Written instruction 1. On the stock price fluctuation page, how is the latest price of the stock defined?
Written instruction 2. Reproduce the passage of the stock price fluctuation page that begins with the words "Introduction" and ends with "constructor and methods.".

-- start Document --

Stock Price Fluctuation

Published: Sep 7, 2022

Medium Heap Hash Table Design Data Stream Ordered Set

Introduction

This problem is a different type of stocks. Stock prices are coming in one by one from data stream. It means this is an online algorithm type. Additionally, this is a design problem. A class template is given with empty constructor and methods.

Problem Description

You are given a stream of `record`s about a particular stock. Each record contains a `timestamp` and the corresponding `price` of the stock at that timestamp.
Unfortunately due to the volatile nature of the stock market, the records do not come in order. Even worse, some records may be incorrect. Another record with the same timestamp may appear later in the stream correcting the price of the previous wrong record.

Design an algorithm that:

• Updates the price of the stock at a particular timestamp, correcting the price from any previous records at the timestamp.
• Finds the latest price of the stock based on the current records. The latest price is the price at the latest timestamp recorded.
• Finds the maximum price the stock has been based on the current records.

-- end Document --
-- start Information provided --

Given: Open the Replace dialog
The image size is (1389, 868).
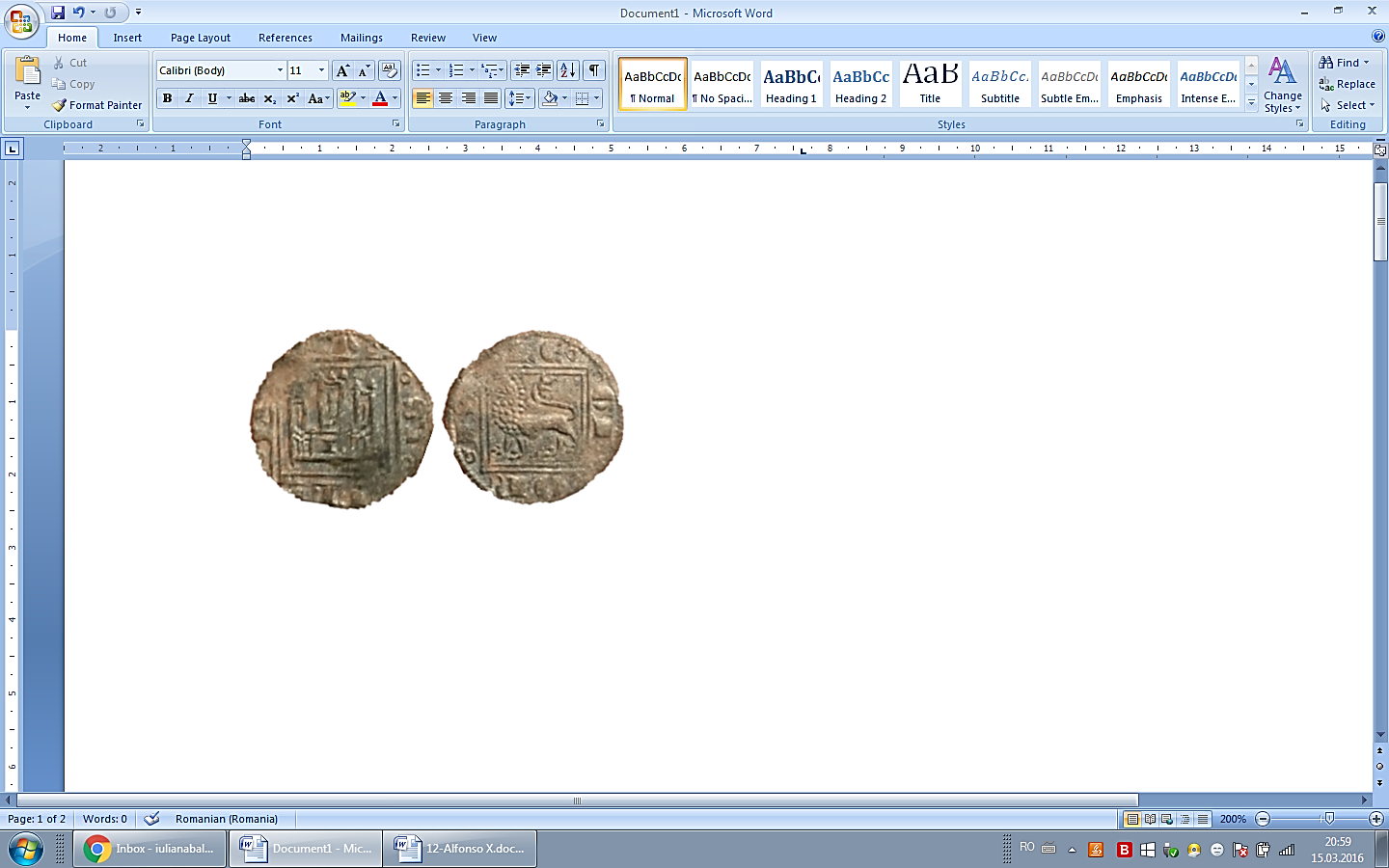Looking at the screenshot, I should 1348,84.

-- end Information provided --

Output 1. The latest price is the price at the latest timestamp recorded.

Output 2.
Introduction

This problem is a different type of stocks. Stock prices are coming in one by one from data stream. It means this is an online algorithm type. Additionally, this is a design problem. A class template is given with empty constructor and methods.